World Health Day 2020 is dedicated to nurses and midwives. Many older persons rely on the quality care nurses provide to them, either at home or in residential settings. The current pandemic puts an additional pressure on an already overstretched workforce and reminds us their invaluable contribution.

Today AGE Platform Europe and our members, would like to express our gratitude for the commitment and courage of the health and social care professionals, providing care in hospitals, in residential settings or at home. Their dedication to combat the COVID-19 pandemic is admirable, as is the tremendous work of all staff and volunteers working to ensure continuity of health and other essential services”.

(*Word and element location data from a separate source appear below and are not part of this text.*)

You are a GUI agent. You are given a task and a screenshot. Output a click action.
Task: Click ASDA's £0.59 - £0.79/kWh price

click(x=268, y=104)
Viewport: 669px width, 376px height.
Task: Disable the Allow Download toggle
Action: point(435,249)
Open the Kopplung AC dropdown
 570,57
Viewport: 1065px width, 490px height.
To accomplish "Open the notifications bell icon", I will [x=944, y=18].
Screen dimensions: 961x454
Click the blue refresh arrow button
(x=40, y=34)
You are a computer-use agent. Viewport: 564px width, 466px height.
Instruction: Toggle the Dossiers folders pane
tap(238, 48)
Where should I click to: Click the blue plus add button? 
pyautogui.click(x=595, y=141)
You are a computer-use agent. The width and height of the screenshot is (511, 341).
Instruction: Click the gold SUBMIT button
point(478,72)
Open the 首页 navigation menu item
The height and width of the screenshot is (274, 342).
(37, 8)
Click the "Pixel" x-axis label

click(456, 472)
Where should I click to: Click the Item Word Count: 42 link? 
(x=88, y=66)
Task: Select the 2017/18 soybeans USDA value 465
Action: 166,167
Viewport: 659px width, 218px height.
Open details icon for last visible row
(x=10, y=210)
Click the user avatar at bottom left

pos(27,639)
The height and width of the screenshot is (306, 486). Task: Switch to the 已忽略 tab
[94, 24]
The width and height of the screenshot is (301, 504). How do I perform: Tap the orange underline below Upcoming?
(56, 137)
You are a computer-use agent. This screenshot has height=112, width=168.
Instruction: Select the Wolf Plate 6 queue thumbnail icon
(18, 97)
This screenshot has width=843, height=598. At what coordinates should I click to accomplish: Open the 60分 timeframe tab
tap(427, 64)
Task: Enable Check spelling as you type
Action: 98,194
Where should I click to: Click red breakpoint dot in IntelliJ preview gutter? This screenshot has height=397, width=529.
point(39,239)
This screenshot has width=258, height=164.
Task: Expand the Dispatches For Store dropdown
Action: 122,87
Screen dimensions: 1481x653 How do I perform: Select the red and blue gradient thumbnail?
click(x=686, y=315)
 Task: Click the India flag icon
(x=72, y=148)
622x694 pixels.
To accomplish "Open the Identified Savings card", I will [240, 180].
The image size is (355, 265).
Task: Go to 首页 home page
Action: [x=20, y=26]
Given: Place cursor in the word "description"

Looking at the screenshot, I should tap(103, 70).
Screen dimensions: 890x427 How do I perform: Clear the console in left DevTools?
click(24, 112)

Anne-Sophie Parent, AGE Secretary General

To support them in the short term, they urgently need:

  • adequate protective equipment and all necessary support, including psychological help, for nurses and social care professionals to protect themselves, their own families as well as those they care for. This must cover staff working in residential care settings and at home.
  • clear guidance for residential, community and home long-term care services. Policy makers should remember that while there is a higher risk in long-term care facilities hosting groups of people, the vast majority of older persons receive care and support at home and are at risk too.
  • wide public health campaigns providing reliable information on the best possible behaviour citizens should adopt to help alleviate the burden of covid-19 on health and social care workforce.

In a near future, we will have to draw lessons from this crisis. Investment in health promotion and disease prevention, including in well-trained and adequately supported nurses, will be crucial to make our health and social care systems more resilient to crisis such as the one we are currently facing. We call on the EU and its Member States to develop coordinated and solidarity-based answers on short- and long-term perspective to achieve health for all, including older persons.